Exercise instructions -> From the material below, pull each line containing the string "agent".

The data ->

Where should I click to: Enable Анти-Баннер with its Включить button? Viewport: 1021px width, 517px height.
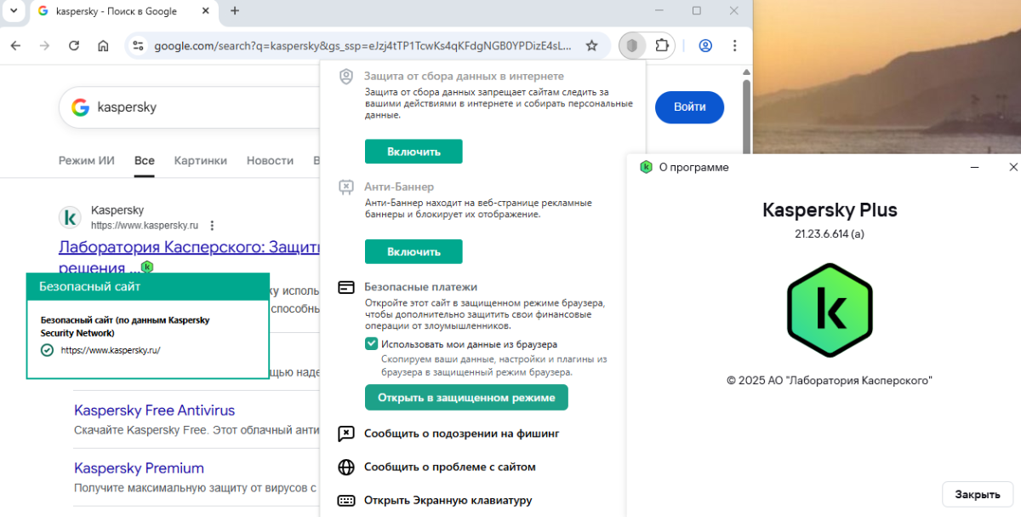point(414,252)
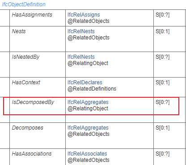The width and height of the screenshot is (186, 165).
Task: Select the HasAssignments attribute name
Action: point(32,15)
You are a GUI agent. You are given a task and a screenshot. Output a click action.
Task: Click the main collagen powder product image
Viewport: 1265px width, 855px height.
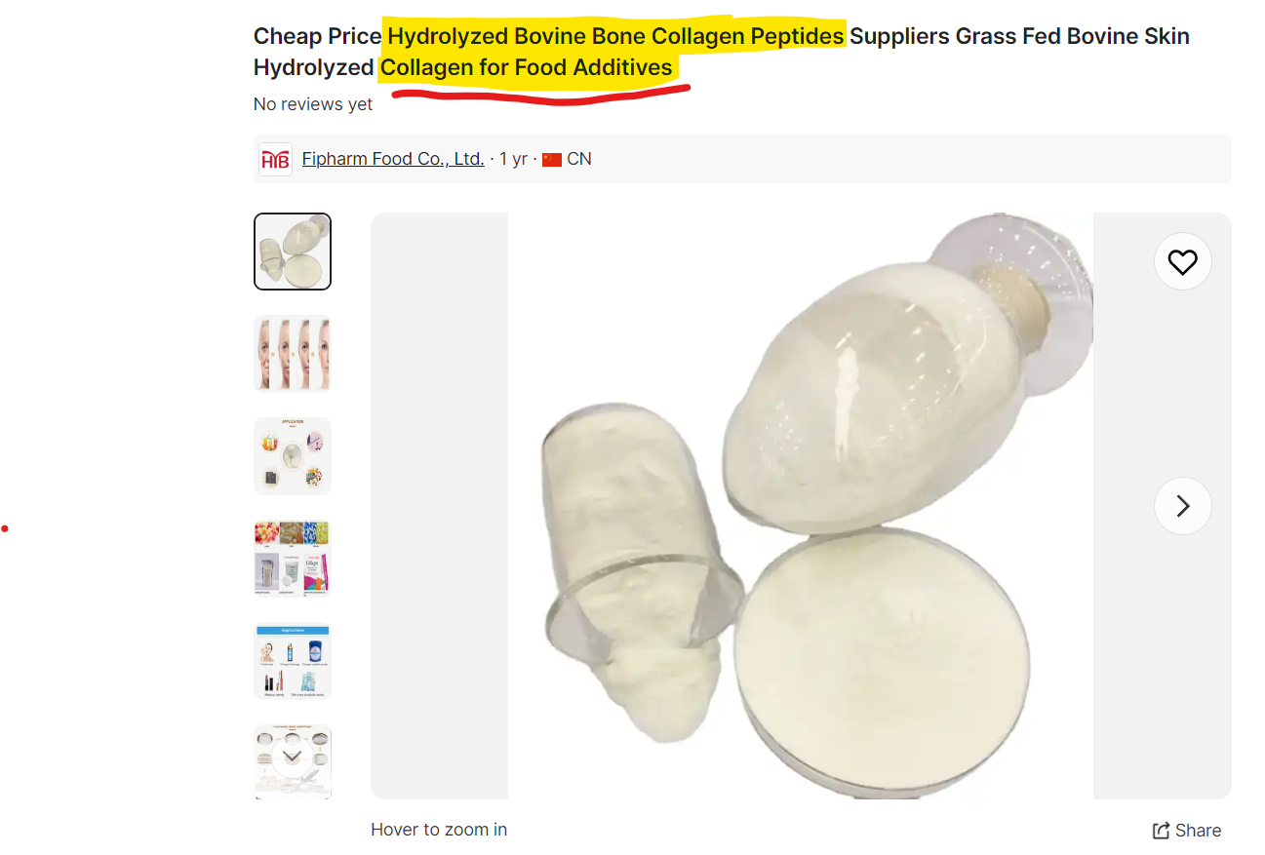(801, 506)
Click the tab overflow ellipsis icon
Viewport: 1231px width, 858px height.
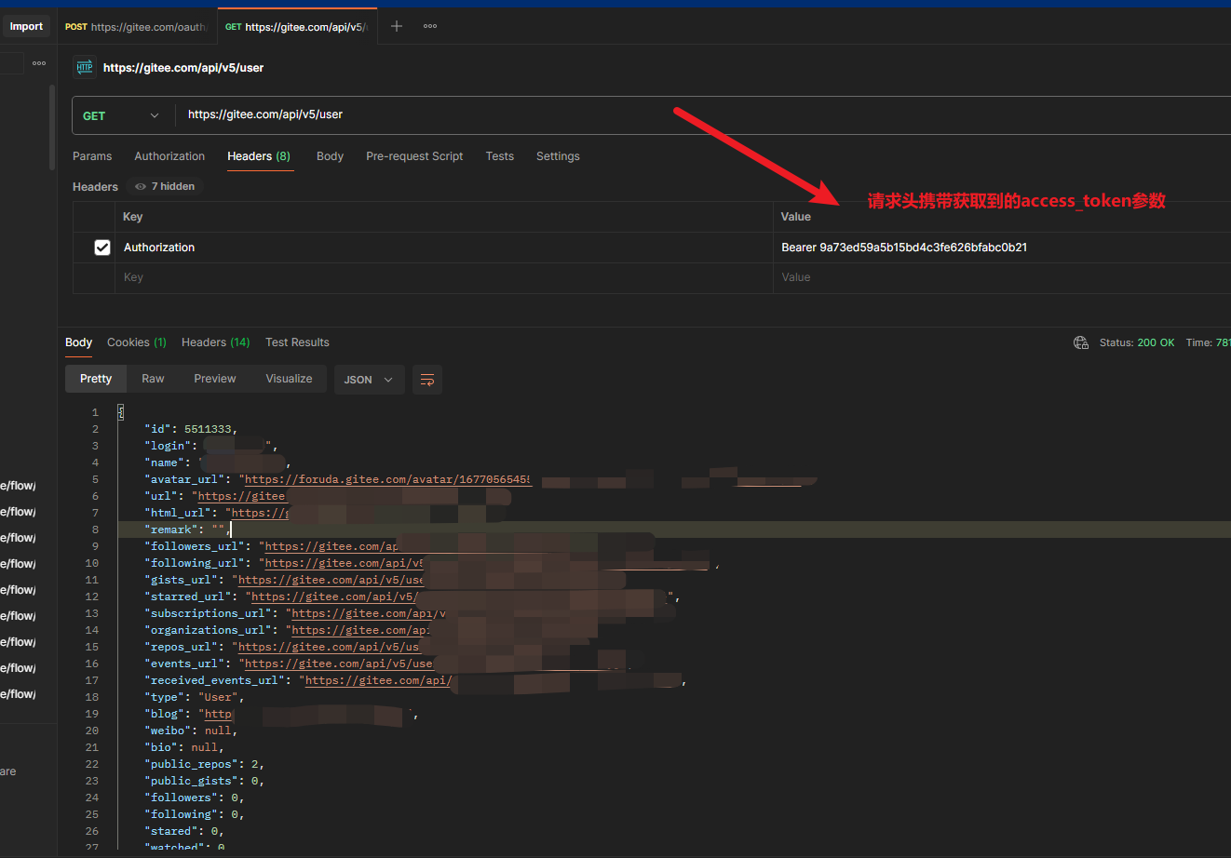[429, 25]
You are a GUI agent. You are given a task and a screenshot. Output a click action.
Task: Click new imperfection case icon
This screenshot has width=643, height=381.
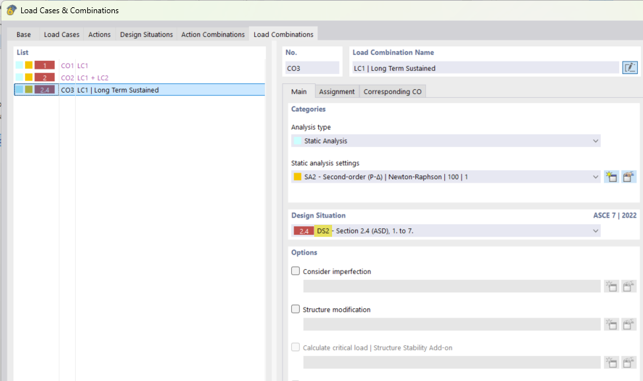click(x=611, y=286)
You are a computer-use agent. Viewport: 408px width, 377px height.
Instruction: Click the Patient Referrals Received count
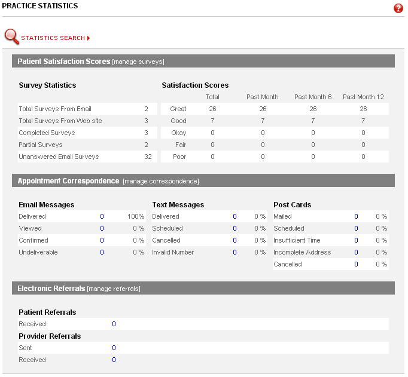[114, 324]
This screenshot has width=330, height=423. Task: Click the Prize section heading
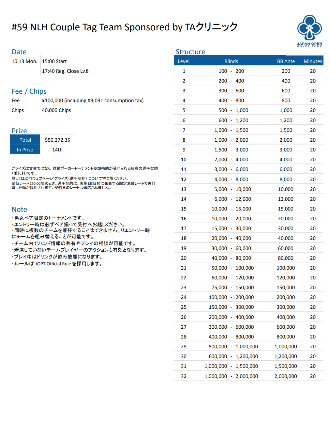click(19, 131)
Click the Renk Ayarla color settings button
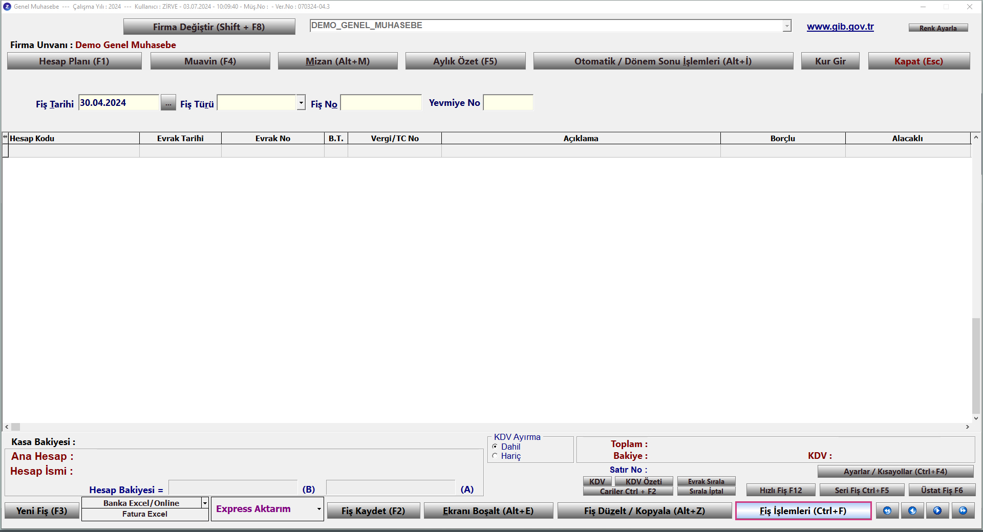 938,28
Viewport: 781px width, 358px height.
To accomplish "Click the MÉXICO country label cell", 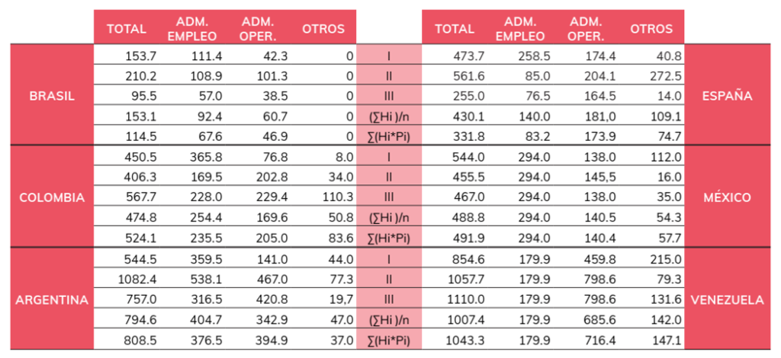I will [728, 197].
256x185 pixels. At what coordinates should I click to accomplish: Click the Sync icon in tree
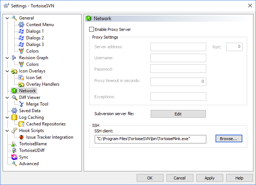pos(14,157)
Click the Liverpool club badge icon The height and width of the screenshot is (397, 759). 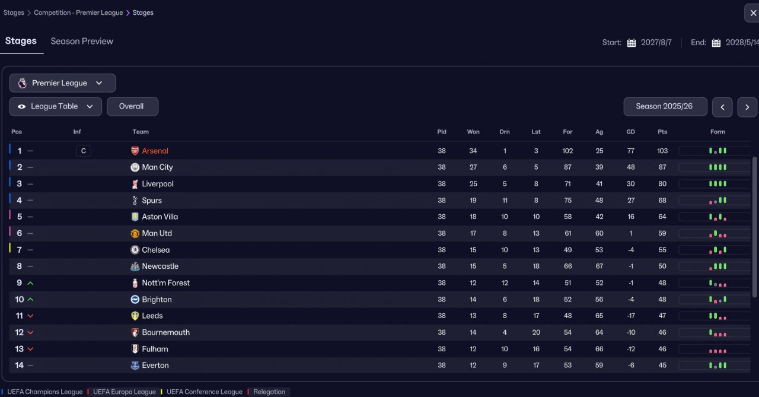(x=135, y=184)
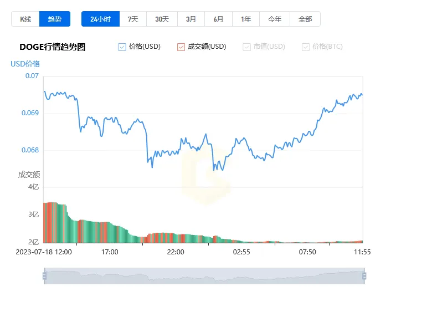View the 6月 time range
This screenshot has width=432, height=312.
(x=218, y=19)
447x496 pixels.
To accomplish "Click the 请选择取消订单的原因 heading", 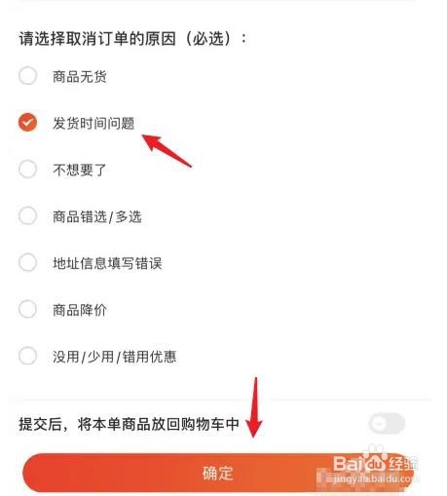I will tap(97, 39).
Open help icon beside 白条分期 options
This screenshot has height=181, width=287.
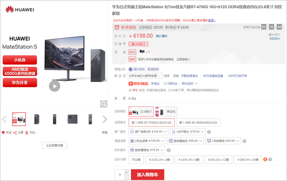pyautogui.click(x=270, y=159)
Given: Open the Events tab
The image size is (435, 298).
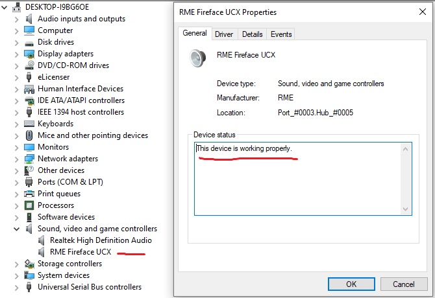Looking at the screenshot, I should (281, 34).
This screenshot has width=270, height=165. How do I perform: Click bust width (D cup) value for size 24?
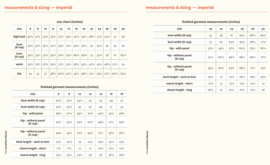pos(232,42)
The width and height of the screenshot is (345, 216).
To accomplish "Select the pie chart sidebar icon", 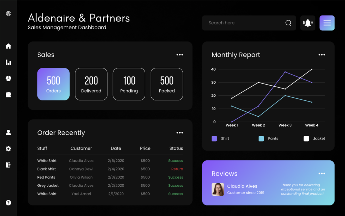I will click(8, 79).
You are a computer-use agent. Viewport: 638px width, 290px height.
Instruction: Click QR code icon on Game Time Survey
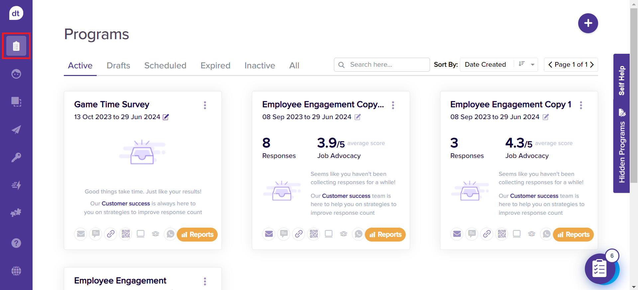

Written answer ->
You are a GUI agent. You are given a task and a screenshot. Output a click action.
You are a GUI agent. You are given a task and a screenshot. Output a click action.
You are a computer-use agent. Viewport: 408px width, 377px height.
You are a computer-use agent. Viewport: 638px width, 290px height.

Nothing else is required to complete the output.